§ **Exercise**
Only the lines holding the word "computer" are wanted; copy each of them from the listing.

§ **Provided data**
>>>

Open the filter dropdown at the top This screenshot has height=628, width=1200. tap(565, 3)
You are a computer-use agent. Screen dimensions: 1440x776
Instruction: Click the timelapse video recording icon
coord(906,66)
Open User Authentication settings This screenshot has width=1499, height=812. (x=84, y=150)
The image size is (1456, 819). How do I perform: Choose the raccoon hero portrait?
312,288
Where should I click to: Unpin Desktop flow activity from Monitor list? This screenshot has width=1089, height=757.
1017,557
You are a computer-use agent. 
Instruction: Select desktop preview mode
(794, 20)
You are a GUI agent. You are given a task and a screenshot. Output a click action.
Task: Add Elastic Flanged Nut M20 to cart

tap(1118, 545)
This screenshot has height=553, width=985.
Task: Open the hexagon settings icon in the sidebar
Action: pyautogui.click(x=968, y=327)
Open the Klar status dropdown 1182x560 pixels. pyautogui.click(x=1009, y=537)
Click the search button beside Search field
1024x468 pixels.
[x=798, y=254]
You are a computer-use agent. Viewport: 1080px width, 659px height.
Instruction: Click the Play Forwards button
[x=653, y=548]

<<<

§ **Task output**
You are a computer-use agent. Screen dimensions: 1440x776
You are a computer-use agent. 
You are a computer-use agent. Viewport: 1080px width, 659px height.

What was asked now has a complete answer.